— What you are asked to do —
Count the lines in the items below that contain the string "chevron". Reply with the number alone.

(Item coordinate data)
* begin *
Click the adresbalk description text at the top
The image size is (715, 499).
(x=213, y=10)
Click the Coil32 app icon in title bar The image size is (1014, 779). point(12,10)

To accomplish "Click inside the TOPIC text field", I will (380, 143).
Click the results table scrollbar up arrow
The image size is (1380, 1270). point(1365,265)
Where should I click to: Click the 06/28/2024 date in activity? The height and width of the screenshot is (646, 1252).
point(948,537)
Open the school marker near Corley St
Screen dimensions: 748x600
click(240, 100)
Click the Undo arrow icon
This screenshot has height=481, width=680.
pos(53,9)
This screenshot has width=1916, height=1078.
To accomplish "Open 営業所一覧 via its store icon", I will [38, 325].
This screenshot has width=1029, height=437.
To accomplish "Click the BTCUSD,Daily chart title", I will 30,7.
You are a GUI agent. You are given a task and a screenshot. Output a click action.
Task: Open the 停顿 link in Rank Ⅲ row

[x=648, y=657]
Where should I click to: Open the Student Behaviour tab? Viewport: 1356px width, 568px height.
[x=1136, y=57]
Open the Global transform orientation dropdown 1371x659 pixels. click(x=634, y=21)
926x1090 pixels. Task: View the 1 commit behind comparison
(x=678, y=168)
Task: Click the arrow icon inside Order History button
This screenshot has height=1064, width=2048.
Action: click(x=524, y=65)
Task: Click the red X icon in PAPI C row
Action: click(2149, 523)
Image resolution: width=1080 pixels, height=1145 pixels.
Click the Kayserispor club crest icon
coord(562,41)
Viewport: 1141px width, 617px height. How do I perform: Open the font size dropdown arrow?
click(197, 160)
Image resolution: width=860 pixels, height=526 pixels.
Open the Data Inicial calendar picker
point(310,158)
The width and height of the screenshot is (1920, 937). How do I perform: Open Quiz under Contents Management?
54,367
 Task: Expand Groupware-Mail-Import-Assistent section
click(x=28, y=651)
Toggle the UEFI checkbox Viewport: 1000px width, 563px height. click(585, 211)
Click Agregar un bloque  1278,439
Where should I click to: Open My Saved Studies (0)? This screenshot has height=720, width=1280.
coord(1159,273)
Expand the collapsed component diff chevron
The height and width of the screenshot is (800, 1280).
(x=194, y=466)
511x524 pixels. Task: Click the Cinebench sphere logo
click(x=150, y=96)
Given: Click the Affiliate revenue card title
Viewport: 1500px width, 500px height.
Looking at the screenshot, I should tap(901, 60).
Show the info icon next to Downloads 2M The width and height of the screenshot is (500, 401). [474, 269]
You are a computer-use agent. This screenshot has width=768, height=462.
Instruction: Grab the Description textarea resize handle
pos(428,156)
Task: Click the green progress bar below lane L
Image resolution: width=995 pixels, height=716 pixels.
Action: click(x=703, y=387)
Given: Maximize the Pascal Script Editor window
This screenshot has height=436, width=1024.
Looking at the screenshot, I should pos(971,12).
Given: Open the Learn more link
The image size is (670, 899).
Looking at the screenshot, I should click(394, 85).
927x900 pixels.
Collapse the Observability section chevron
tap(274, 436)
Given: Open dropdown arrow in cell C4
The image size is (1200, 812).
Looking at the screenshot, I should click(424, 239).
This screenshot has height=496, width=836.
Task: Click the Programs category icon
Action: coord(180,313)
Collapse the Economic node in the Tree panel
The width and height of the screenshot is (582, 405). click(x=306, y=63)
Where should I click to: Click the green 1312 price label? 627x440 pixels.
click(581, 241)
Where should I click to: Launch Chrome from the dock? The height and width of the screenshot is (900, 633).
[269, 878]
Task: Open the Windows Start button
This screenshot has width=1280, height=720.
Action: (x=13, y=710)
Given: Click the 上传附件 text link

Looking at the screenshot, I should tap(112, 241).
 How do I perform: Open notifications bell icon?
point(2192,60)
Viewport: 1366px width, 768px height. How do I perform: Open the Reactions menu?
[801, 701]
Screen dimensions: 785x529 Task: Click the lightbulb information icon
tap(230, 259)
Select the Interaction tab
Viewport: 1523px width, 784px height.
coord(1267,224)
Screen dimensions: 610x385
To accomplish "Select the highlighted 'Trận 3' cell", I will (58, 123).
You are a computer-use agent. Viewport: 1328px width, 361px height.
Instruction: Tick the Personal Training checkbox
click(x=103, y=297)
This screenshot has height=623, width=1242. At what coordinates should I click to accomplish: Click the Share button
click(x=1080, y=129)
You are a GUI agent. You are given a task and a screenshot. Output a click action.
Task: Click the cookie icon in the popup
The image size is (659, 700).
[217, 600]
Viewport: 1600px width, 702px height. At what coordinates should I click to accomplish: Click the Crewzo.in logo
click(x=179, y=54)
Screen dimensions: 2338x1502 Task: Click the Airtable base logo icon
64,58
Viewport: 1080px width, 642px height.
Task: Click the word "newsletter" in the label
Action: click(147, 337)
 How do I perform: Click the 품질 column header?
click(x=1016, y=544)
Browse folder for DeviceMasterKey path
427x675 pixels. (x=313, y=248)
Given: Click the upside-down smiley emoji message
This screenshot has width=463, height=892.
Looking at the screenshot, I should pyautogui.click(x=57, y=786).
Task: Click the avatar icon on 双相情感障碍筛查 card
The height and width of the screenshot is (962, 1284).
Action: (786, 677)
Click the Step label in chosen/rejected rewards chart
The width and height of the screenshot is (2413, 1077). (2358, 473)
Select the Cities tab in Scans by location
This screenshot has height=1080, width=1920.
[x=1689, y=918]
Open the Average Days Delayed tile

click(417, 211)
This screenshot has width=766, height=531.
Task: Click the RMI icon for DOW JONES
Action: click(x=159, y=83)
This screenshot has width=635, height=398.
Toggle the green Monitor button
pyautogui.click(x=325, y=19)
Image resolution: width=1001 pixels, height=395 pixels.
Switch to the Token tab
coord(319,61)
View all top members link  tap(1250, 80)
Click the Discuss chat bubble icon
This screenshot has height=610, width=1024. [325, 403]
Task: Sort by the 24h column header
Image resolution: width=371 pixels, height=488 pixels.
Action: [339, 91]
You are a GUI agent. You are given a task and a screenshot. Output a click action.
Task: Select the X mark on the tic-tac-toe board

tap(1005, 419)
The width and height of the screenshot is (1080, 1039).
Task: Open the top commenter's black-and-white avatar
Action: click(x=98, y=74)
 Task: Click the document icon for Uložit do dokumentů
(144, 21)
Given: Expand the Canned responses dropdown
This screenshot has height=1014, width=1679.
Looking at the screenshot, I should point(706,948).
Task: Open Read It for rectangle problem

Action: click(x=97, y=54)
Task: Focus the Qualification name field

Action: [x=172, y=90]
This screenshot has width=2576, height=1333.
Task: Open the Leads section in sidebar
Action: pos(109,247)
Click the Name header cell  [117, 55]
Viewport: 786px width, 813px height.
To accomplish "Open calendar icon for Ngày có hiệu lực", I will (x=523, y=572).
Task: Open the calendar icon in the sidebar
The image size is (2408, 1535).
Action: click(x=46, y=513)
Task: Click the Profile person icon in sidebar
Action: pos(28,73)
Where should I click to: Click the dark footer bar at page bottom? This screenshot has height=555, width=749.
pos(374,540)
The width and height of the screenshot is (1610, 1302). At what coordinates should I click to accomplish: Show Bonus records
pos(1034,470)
* end *
— The response —
2